The Hungarian parliamentary elections have been won as expected by the governing conservative Hungarian Civic Union (Fidesz) party. With almost 90 % of the ballots counted, the coalition of Christian Democrats and Fidesz should once again win the two-thirds majority required by the constitution. 

The Hungarian Central Election Commission announced the results today. Hungarian PM Viktor Orbán, who is the head of Fidesz, then announced the party’s electoral victory. 

Orbán said he believes the elections prove Hungary is Europe’s most-united country. Conservatives will now take 133 of the 199 seats in the new parliament.

The left (Hungarian Socialist Party) came in second place with 38 seats. The radical right-wing Movement for a Better Hungary (Jobbik) came in third place with 23 seats. 

A liberal environmental party called Another Politics is Possible (LMP) seems to have crossed the 5 % threshold for making it into parliament as well. That result was announced after almost 88 % of the ballots had been counted. 

Voter turnout was 63.8 %, a bit lower than the first round of voting in 2010. "This is no random victory.
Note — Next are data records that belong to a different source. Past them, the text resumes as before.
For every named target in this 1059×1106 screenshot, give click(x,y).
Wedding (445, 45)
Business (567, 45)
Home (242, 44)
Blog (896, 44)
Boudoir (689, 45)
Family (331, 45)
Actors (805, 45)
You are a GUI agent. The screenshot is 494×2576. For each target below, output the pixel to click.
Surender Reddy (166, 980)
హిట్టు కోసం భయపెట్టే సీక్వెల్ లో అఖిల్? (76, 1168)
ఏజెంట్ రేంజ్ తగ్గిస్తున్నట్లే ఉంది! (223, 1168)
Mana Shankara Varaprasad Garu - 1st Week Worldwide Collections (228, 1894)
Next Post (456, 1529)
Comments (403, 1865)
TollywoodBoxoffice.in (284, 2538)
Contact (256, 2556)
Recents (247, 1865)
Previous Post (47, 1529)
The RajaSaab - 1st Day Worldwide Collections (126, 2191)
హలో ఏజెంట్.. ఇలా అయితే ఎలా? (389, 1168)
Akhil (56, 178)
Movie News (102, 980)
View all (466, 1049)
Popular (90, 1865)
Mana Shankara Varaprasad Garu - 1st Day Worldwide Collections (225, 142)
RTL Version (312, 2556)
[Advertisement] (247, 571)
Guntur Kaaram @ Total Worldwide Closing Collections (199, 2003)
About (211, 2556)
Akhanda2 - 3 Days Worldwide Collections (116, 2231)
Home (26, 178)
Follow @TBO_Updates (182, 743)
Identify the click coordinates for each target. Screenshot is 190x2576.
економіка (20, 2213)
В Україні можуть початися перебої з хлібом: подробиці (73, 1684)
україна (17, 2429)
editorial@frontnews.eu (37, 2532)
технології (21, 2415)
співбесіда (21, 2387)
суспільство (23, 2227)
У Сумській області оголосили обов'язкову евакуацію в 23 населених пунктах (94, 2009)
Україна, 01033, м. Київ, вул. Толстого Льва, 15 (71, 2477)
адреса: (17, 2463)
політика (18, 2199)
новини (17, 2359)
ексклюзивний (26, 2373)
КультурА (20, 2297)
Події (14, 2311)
We have achieved a broad victory whose significance we cannot yet fully grasp," Reuters reported Orbán told his jubilant supporters at the Fidesz party headquarters.  

The PM believes the electoral results are an endorsement of the steps taken by his government aimed at creating jobs, supporting families, and fighting for Hungarian national sovereignty, claiming that voters have said "no" to hatred and to leaving the European Union. "They have confirmed that Hungary’s place is in the EU, but only if she has a strong national government," Orbán said after receiving congratulations on his victory from European Commission head José Manuel Barroso.   

Fidesz ran in alliance with its coalition partner, the Christian Democratic People’s Party (KDNP). "On the basis of the differences [between the parties] we can now say with certainty that for the first time since the regime transformed here, a center-right government will be in charge for two consecutive terms," Hungarian MP Gergely Gulyás (Fidesz) told Reuters. 

New voting rules meant that Hungarian voters elected 106 MPs in one-seat districts (previously there were 176) through majority voting and 93 MPs through proportional voting based on the parties’ statewide candidate lists. The new Hungarian Parliament will have 199 MPs instead of the previous 386.

Fidesz is facing criticism for having created these new electoral districts with an eye to the ruling party’s strength in specific regions. "The voting system is unfair. It’s as if Fidesz had to run a 100-meter dash while the opposition had to run a 400-meter obstacle course," Agence France-Presse reports former Hungarian PM Gordon Bajnai, a left-wing politician, as saying.